De repente, una música resuena, unos altavoces al unísono me dejan sin respiración, ¿una sirena, una alarma? ¿Qué es eso que moviliza a tanta gente? De un lado para otro, puertas que se abren y cientos de hombres que acuden a ellas, otros siguen al pie de sus mostradores, el laberinto cobra más vida si cabe, y la música no para. Me detuve, miré a mi alrededor intentando descifrar el misterio. Al cabo de unos segundos respiré tranquila: aquí siguen acudiendo a los templos a la llamada de la oración, eso era y nada más, la oración.

Mezquita en la medina de Marrakech, Marruecos

Me viene al recuerdo una noche silenciosa, vacía, solitaria, a las puertas del desierto de Merzouga. Me desperté súbitamente en la madrugada y sentada en la cama fui consciente de esa quietud, una quietud que asustaba, mientras el lamento de un minarete me encogía el corazón. La oración, otra vez. Por primera vez, fui consciente de la paz que ofrecía, de la llamada al recogimiento y la obligación de estar agradecidos. La llamada a la oración también me la llevé en la maleta de los recuerdos.

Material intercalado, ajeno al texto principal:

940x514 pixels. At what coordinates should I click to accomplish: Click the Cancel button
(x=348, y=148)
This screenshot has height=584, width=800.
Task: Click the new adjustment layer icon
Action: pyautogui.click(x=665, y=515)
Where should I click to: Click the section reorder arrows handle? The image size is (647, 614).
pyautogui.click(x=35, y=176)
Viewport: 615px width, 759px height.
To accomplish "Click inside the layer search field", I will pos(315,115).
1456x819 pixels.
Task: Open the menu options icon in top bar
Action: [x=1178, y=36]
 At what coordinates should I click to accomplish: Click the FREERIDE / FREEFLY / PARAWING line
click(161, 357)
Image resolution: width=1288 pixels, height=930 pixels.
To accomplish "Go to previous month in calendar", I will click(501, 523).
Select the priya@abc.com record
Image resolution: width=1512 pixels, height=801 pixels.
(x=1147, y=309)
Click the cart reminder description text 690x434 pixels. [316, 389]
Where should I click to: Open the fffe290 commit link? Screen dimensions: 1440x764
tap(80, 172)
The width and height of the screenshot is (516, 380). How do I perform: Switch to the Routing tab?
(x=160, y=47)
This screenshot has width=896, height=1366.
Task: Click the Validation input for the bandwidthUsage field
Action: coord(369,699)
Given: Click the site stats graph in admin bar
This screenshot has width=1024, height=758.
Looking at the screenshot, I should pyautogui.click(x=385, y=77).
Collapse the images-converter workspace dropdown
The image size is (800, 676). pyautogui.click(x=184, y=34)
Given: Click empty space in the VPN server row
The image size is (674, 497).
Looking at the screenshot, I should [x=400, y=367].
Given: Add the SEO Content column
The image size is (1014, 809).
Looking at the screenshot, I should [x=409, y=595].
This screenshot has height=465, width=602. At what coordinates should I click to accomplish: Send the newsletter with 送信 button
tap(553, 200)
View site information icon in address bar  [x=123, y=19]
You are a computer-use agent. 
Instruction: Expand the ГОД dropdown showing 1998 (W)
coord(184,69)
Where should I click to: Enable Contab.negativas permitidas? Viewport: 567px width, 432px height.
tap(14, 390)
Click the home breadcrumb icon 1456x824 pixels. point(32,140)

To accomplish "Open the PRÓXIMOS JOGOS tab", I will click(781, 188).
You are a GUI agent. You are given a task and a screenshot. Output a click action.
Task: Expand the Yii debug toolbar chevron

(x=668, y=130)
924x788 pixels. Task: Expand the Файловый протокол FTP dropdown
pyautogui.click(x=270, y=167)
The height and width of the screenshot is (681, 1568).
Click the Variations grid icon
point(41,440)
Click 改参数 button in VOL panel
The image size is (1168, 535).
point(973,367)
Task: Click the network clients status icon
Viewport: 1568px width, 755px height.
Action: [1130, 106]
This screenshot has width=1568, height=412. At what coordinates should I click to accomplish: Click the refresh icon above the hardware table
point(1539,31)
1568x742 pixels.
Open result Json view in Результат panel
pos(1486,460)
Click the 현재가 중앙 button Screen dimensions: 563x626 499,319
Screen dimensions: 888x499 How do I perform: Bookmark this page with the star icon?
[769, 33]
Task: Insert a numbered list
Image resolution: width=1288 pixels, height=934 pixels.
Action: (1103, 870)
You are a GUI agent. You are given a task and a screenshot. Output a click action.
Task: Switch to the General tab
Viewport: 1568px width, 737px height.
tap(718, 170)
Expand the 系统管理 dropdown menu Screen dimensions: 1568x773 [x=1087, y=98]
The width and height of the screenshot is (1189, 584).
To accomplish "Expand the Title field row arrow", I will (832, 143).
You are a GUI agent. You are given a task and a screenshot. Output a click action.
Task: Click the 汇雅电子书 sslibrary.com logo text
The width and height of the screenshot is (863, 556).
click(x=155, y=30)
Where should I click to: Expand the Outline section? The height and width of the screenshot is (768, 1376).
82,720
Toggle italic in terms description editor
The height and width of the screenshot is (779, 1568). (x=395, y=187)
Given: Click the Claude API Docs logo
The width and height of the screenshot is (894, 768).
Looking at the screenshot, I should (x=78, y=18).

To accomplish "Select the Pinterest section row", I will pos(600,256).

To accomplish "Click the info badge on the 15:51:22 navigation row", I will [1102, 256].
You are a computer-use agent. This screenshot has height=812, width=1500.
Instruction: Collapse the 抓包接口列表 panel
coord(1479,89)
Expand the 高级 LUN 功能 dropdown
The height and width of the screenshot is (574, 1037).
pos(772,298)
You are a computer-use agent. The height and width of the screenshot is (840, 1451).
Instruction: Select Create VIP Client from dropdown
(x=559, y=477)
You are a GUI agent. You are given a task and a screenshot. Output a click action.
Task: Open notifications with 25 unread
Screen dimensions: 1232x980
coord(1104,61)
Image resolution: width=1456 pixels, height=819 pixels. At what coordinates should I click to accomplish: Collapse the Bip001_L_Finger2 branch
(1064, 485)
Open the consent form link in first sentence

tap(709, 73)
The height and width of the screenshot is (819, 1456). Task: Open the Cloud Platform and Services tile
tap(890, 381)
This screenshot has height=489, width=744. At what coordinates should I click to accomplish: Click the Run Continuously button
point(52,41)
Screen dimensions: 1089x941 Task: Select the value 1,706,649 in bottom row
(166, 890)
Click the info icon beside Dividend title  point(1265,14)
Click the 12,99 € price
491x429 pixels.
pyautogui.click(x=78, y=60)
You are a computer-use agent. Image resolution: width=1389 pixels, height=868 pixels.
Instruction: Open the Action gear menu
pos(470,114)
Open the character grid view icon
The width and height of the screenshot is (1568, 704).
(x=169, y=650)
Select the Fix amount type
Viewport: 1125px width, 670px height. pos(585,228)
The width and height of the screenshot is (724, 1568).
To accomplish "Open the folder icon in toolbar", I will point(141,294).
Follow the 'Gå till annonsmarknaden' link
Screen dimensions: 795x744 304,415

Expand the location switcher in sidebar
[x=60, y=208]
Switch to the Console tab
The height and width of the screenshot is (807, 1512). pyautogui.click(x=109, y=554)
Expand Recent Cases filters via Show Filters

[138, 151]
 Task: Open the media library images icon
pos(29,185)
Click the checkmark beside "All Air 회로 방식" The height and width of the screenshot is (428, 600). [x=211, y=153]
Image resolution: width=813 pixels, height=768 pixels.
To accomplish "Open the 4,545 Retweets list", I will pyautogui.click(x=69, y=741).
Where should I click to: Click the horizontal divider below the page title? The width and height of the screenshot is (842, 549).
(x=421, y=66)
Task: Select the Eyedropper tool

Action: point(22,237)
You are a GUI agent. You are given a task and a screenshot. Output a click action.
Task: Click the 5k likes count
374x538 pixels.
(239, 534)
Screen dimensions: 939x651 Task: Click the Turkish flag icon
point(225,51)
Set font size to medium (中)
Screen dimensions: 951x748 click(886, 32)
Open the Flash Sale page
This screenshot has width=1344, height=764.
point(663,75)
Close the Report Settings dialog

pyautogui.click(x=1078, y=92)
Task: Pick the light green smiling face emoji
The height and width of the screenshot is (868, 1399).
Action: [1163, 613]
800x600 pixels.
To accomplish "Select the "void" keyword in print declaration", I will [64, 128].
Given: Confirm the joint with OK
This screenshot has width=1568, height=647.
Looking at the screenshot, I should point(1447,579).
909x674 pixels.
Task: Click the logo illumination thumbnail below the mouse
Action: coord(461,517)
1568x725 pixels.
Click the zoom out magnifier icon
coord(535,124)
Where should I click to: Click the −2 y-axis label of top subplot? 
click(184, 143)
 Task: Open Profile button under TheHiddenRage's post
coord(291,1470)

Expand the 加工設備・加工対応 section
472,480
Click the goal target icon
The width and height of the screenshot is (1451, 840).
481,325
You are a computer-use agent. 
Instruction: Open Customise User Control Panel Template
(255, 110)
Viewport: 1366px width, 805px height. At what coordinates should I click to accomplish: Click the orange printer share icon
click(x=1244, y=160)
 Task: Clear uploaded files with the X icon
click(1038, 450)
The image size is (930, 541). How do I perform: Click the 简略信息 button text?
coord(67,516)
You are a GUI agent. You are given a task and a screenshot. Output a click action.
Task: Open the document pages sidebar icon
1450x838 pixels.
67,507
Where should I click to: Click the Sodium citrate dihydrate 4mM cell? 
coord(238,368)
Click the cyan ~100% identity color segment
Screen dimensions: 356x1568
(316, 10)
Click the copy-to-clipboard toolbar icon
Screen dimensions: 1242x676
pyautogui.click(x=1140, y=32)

Despúes de atravesar 564 km del Gran Atlas, kasbah rojas, decorados de cine y tormentas de arena llegó la recompensa

Aprendiendo a dar gracias

Si decides viajar a Marruecos, debes incluir Erg Chebbi como parada obligatoria en tu viaje. Es el único lugar en el que se pueden disfrutar las dunas, cerca de la frontera con Argelia. Después de atravesar 564 km del Gran Atlas en un autobús Alsa sin cinturones de seguridad, 12 horas de kasbah rojas, decorados de cine, tormentas de arena y dolor de todo, llegó la recompensa. Una luna creciente nos da la bienvenida. Un camello sigue las instrucciones de alguien que nos cuenta cómo se guía por las formas cambiantes de las dunas, y no por las estrellas como cabría esperar. Una suculenta cena, simple pero deliciosa, y una arena sin fin que no me desveló sus secretos hasta el alba. Cinco personas, un fuego que no aguantó mucho y una conversación a medio camino entre todas las lenguas. Ahora sí, empiezo a sentir Marruecos.

Desierto de Erg Chebbi, Marruecos

Gracias a Ali, Said y su familia por grabarme en el alma uno de los momentos más mágicos del viaje, además del perfecto amanecer que se nos brindó en exclusiva. Estábamos solos ante el sol y su desierto, sin nada ni nadie más en la Tierra.

Viajar a Marruecos también es una abuela arrugada frente a un telar, en el patio de una casa de adobe en Hassilabied, o Pozo blanco, aquel pueblito humilde con nombre cordobés, qué gracia. Viajar a Marruecos es una madre que sale a recibirme con un regalo, aún sin conocerme, y que después nos cocinará el mejor couscous que haya probado nunca, plato principal de la gastronomía marroquí. Y una hermana que dedica su tiempo a decorarme las manos con henna. Sólo llego a hacerle entender mi agradecimiento porque el resto de la conversación no es más que una secuencia de sonrisas tímidas. Allí también aprendo a dar gracias, por recibir tanto.

Una tierra tan cercana y lejana

Así recordaré mi viaje a Marruecos, una tierra tan cercana y lejana a la mía, de gentes semejantes si no fuera por los años que nos distancian. Como una casa antigua cuyo olor a menta me resulta familiar, quizás porque en algún momento ya estuve allí o porque su dueño era de aquí. Segura estoy de que nos volveremos a ver, Alhamdulillah.